At Usher’s 2024 Super Bowl halftime show, fashion’s flirtation with motocore all but peaked. Joined onstage by Ludacris and Lil Jon in matching Off-White™ motocross-inspired suits, complete with grippy gloves, Usher looked like he was about to hop into Gran Turismo (the movie or the game, your choice). 

In the stands above, Kim Kardashian watched the game in a leather Balenciaga race jacket over a pair of matching knee pad-fitted pants, garments inspired by the gear worn by racecar drivers that’ll never see the inside of a car that goes above 50 mph.

Yes, fashion’s obsession with moto gear is peaking.

Call it a passing fling with Formula 1, a deeper fixation on race clothes, or cultural appropriation of the least-serious kind but don’t deny that it’s here and here to stay. At least for a little while.

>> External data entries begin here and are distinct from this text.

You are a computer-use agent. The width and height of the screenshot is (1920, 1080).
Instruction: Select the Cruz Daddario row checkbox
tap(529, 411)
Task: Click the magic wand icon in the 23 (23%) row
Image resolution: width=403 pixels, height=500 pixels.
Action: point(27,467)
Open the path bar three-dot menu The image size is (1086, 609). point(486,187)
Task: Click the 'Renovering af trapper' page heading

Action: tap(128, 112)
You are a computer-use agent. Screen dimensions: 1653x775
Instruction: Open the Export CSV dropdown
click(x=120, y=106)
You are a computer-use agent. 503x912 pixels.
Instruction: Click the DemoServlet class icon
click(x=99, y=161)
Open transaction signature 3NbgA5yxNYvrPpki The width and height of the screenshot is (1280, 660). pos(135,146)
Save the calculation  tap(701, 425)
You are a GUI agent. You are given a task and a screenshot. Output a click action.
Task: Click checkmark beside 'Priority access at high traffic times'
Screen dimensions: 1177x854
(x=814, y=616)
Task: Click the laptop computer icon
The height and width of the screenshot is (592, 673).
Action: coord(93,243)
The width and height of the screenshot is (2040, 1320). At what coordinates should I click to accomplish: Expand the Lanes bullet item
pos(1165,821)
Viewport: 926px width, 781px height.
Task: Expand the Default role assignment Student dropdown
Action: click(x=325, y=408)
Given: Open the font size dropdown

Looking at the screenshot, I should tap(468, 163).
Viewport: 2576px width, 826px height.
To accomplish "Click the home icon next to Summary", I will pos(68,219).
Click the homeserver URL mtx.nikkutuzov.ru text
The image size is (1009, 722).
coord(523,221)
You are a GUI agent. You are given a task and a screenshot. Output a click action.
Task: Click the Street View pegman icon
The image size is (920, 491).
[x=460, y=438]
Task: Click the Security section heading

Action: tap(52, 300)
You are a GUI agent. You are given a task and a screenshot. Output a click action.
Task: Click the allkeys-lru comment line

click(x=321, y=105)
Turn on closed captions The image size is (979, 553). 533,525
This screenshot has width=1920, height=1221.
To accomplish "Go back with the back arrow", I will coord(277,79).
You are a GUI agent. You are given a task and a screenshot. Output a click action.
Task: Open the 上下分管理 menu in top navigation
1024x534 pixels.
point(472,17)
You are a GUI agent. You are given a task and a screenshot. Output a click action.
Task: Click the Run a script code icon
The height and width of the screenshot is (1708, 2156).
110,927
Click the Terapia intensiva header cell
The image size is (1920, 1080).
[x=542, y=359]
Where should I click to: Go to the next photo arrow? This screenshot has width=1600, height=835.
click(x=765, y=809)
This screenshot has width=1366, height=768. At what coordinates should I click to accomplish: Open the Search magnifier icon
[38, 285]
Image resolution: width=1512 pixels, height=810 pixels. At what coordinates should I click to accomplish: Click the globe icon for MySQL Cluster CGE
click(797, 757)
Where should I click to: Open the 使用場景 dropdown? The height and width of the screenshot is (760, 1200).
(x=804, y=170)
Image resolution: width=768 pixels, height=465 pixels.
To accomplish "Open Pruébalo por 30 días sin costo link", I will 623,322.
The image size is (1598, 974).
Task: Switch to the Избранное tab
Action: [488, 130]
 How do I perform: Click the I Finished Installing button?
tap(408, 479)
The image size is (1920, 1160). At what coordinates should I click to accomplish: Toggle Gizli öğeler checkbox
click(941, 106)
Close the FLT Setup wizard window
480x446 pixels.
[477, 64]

The popularity of racing gear is multifaceted.

On one hand, this stuff is so specific and typically made a certain way for a reason — Kim doesn’t need knee pads on her pants any more than Travis Scott needs to protect his noggin with a helmet. But a racecar driver would obviously need both of those things.

 And then there’s the small fact that, well, moto gear just looks cool. Stuff that’s designed for utility typically does (some militaria and outdoorsy layering pieces have lasted generations for this reason alone).

So though it’s nice that these motocross gloves are functional and PUMA’s Mostro sneaker have a low-cut, grippy design that makes them useful for putting pedal to metal, the appeal isn’t in the function but the fashion.

The moto fixation is not new to 2024, though this is the year it hits a fever pitch. Balenciaga was one of several brands sending race-ready boots down its Fall/Winter 2023 runway but it was one of the first to properly boost Alpinestars.

Designers as disparate as emerging Korean brand Andersson Bell, New York’s Heron Preston, Paris’ Casablanca, Japan’s AMBUSH, and the enigmatic fashion pranksters of Vetements have all tinkered with racing gear as fashion, and that’s barely scratching the surface. Brands young and old are dipping into the F1-adjacent well.

There’s also real thirst for actual automotive gear, like vintage Harley Davidson T-shirts and Mercedes-Benz caps but that’s pretty evergreen.

What’s new is a real doubling-down on clothes that racecar drivers and motocross daredevils wear: helmets, gloves, leather jackets, matching pants, grippy boots.

Look no further than streetwear OG Supreme, which is dropping a collaborative Ducati motorbike, plus helmet, for Spring/Summer 2024. It’s hardly Supreme’s premiere moto collab — Fox Racing, anyone? — but it is a sign of the times.

With F1 legend Lewis Hamilton crossing over as a style icon as he also crosses over to a new F1 team and fashion killa A$AP Rocky overseeing PUMA’s F1 collections, the jig is officially up: racing is fashion, fashion is racing.